TASK TO CARRY OUT: Print out every record below, exactly as written.

MATERIAL FOR THE TASK:

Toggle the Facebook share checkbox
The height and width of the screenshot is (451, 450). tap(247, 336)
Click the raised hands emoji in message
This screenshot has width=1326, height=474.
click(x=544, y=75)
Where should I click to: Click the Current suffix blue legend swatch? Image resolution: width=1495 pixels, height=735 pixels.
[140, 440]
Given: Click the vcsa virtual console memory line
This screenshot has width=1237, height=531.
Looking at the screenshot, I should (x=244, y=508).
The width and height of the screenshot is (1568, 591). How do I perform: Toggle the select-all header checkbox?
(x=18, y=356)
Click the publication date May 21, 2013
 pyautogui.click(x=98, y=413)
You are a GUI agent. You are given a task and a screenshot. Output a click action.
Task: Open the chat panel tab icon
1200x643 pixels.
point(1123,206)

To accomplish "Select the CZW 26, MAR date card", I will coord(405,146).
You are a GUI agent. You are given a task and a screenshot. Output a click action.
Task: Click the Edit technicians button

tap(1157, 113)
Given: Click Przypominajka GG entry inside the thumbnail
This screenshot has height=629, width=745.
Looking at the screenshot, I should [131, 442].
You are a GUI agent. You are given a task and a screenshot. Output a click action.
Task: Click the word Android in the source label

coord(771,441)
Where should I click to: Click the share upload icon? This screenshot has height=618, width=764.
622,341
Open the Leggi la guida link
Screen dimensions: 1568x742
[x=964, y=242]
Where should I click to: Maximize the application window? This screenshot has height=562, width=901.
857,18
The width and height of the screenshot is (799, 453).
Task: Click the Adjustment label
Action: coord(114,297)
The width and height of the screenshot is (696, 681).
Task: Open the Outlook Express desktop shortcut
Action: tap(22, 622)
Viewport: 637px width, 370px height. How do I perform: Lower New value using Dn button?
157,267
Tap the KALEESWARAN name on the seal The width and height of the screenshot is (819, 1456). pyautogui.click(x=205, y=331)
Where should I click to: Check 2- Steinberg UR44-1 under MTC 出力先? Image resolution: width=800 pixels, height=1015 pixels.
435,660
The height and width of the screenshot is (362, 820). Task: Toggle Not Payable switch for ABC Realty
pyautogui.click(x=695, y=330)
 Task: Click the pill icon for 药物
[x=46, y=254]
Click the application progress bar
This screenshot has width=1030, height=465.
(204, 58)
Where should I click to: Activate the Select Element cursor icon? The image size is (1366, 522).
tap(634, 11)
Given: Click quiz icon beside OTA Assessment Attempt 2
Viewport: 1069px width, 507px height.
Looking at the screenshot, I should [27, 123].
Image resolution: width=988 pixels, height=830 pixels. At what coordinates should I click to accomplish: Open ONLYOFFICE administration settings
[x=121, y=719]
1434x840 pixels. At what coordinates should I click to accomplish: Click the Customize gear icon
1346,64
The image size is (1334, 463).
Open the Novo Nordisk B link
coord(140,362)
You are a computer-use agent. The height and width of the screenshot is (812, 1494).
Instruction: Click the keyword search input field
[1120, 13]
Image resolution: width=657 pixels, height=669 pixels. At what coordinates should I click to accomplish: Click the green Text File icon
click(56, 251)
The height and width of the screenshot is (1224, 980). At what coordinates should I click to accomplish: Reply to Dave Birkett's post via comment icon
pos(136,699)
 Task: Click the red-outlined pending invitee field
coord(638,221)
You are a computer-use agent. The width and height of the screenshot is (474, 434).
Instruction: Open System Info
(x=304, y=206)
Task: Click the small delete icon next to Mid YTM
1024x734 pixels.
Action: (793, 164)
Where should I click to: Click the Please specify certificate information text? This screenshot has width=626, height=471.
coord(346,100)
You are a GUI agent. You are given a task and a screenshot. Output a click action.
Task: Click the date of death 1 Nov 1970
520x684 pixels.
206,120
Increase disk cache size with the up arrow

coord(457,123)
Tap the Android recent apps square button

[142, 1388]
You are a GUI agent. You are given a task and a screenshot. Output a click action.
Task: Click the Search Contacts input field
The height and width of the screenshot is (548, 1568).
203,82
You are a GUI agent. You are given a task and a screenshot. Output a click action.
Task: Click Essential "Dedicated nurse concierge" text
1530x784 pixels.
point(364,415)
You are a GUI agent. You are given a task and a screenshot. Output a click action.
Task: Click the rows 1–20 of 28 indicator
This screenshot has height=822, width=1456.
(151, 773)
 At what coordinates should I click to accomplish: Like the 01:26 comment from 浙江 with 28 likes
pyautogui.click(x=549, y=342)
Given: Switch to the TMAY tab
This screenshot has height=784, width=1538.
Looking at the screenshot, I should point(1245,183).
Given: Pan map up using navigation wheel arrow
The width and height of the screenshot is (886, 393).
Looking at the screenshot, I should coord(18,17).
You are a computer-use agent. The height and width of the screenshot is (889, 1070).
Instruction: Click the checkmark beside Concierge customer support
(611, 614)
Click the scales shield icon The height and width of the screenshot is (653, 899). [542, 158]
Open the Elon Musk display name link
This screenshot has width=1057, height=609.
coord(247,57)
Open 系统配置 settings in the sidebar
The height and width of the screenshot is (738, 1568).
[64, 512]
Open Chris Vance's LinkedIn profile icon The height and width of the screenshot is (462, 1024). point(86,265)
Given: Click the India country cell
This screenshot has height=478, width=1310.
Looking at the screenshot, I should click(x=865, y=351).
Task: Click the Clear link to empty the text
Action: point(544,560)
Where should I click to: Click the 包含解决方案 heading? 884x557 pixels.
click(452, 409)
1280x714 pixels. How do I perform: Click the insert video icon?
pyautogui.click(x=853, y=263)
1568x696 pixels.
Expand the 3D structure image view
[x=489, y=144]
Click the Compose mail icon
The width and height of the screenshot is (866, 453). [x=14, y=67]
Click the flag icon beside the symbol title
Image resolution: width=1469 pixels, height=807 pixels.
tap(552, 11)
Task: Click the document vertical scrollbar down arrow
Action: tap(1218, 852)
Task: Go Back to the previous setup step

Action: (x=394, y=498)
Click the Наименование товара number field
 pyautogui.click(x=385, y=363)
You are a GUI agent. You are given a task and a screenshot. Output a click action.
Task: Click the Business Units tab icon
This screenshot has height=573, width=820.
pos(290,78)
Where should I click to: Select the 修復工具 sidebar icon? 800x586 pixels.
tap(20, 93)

RESULT OF THE EXERCISE:
Toggle the Facebook share checkbox
The height and width of the screenshot is (451, 450). tap(247, 336)
Click the raised hands emoji in message
This screenshot has width=1326, height=474.
click(x=544, y=75)
Where should I click to: Click the Current suffix blue legend swatch? Image resolution: width=1495 pixels, height=735 pixels.
[140, 440]
Given: Click the vcsa virtual console memory line
This screenshot has width=1237, height=531.
Looking at the screenshot, I should (x=244, y=508).
The width and height of the screenshot is (1568, 591). How do I perform: Toggle the select-all header checkbox?
(x=18, y=356)
Click the publication date May 21, 2013
 pyautogui.click(x=98, y=413)
You are a GUI agent. You are given a task and a screenshot. Output a click action.
Task: Open the chat panel tab icon
1200x643 pixels.
point(1123,206)

To accomplish "Select the CZW 26, MAR date card", I will coord(405,146).
You are a GUI agent. You are given a task and a screenshot. Output a click action.
Task: Click the Edit technicians button

tap(1157, 113)
Given: Click Przypominajka GG entry inside the thumbnail
This screenshot has height=629, width=745.
Looking at the screenshot, I should [131, 442].
You are a GUI agent. You are given a task and a screenshot. Output a click action.
Task: Click the word Android in the source label

coord(771,441)
Where should I click to: Click the share upload icon? This screenshot has height=618, width=764.
622,341
Open the Leggi la guida link
Screen dimensions: 1568x742
[x=964, y=242]
Where should I click to: Maximize the application window? This screenshot has height=562, width=901.
857,18
The width and height of the screenshot is (799, 453).
Task: Click the Adjustment label
Action: coord(114,297)
The width and height of the screenshot is (696, 681).
Task: Open the Outlook Express desktop shortcut
Action: tap(22, 622)
Viewport: 637px width, 370px height. How do I perform: Lower New value using Dn button?
157,267
Tap the KALEESWARAN name on the seal The width and height of the screenshot is (819, 1456). pyautogui.click(x=205, y=331)
Where should I click to: Check 2- Steinberg UR44-1 under MTC 出力先? Image resolution: width=800 pixels, height=1015 pixels.
435,660
The height and width of the screenshot is (362, 820). Task: Toggle Not Payable switch for ABC Realty
pyautogui.click(x=695, y=330)
 Task: Click the pill icon for 药物
[x=46, y=254]
Click the application progress bar
This screenshot has width=1030, height=465.
(204, 58)
Where should I click to: Activate the Select Element cursor icon? The image size is (1366, 522).
tap(634, 11)
Given: Click quiz icon beside OTA Assessment Attempt 2
Viewport: 1069px width, 507px height.
Looking at the screenshot, I should [27, 123].
Image resolution: width=988 pixels, height=830 pixels. At what coordinates should I click to accomplish: Open ONLYOFFICE administration settings
[x=121, y=719]
1434x840 pixels. At what coordinates should I click to accomplish: Click the Customize gear icon
1346,64
The image size is (1334, 463).
Open the Novo Nordisk B link
coord(140,362)
You are a computer-use agent. The height and width of the screenshot is (812, 1494).
Instruction: Click the keyword search input field
[1120, 13]
Image resolution: width=657 pixels, height=669 pixels. At what coordinates should I click to accomplish: Click the green Text File icon
click(56, 251)
The height and width of the screenshot is (1224, 980). At what coordinates should I click to accomplish: Reply to Dave Birkett's post via comment icon
pos(136,699)
 Task: Click the red-outlined pending invitee field
coord(638,221)
You are a computer-use agent. The width and height of the screenshot is (474, 434).
Instruction: Open System Info
(x=304, y=206)
Task: Click the small delete icon next to Mid YTM
1024x734 pixels.
Action: (793, 164)
Where should I click to: Click the Please specify certificate information text? This screenshot has width=626, height=471.
coord(346,100)
You are a GUI agent. You are given a task and a screenshot. Output a click action.
Task: Click the date of death 1 Nov 1970
520x684 pixels.
206,120
Increase disk cache size with the up arrow

coord(457,123)
Tap the Android recent apps square button

[142, 1388]
You are a GUI agent. You are given a task and a screenshot. Output a click action.
Task: Click the Search Contacts input field
The height and width of the screenshot is (548, 1568).
203,82
You are a GUI agent. You are given a task and a screenshot. Output a click action.
Task: Click Essential "Dedicated nurse concierge" text
1530x784 pixels.
point(364,415)
You are a GUI agent. You are given a task and a screenshot. Output a click action.
Task: Click the rows 1–20 of 28 indicator
This screenshot has height=822, width=1456.
(151, 773)
 At what coordinates should I click to accomplish: Like the 01:26 comment from 浙江 with 28 likes
pyautogui.click(x=549, y=342)
Given: Switch to the TMAY tab
This screenshot has height=784, width=1538.
Looking at the screenshot, I should point(1245,183).
Given: Pan map up using navigation wheel arrow
The width and height of the screenshot is (886, 393).
Looking at the screenshot, I should coord(18,17).
You are a computer-use agent. The height and width of the screenshot is (889, 1070).
Instruction: Click the checkmark beside Concierge customer support
(611, 614)
Click the scales shield icon The height and width of the screenshot is (653, 899). [542, 158]
Open the Elon Musk display name link
This screenshot has width=1057, height=609.
coord(247,57)
Open 系统配置 settings in the sidebar
The height and width of the screenshot is (738, 1568).
[64, 512]
Open Chris Vance's LinkedIn profile icon The height and width of the screenshot is (462, 1024). point(86,265)
Given: Click the India country cell
This screenshot has height=478, width=1310.
Looking at the screenshot, I should click(x=865, y=351).
Task: Click the Clear link to empty the text
Action: point(544,560)
Where should I click to: Click the 包含解决方案 heading? 884x557 pixels.
click(452, 409)
1280x714 pixels. How do I perform: Click the insert video icon?
pyautogui.click(x=853, y=263)
1568x696 pixels.
Expand the 3D structure image view
[x=489, y=144]
Click the Compose mail icon
The width and height of the screenshot is (866, 453). [x=14, y=67]
Click the flag icon beside the symbol title
Image resolution: width=1469 pixels, height=807 pixels.
tap(552, 11)
Task: Click the document vertical scrollbar down arrow
Action: tap(1218, 852)
Task: Go Back to the previous setup step

Action: (x=394, y=498)
Click the Наименование товара number field
 pyautogui.click(x=385, y=363)
You are a GUI agent. You are given a task and a screenshot. Output a click action.
Task: Click the Business Units tab icon
This screenshot has height=573, width=820.
pos(290,78)
Where should I click to: Select the 修復工具 sidebar icon? 800x586 pixels.
tap(20, 93)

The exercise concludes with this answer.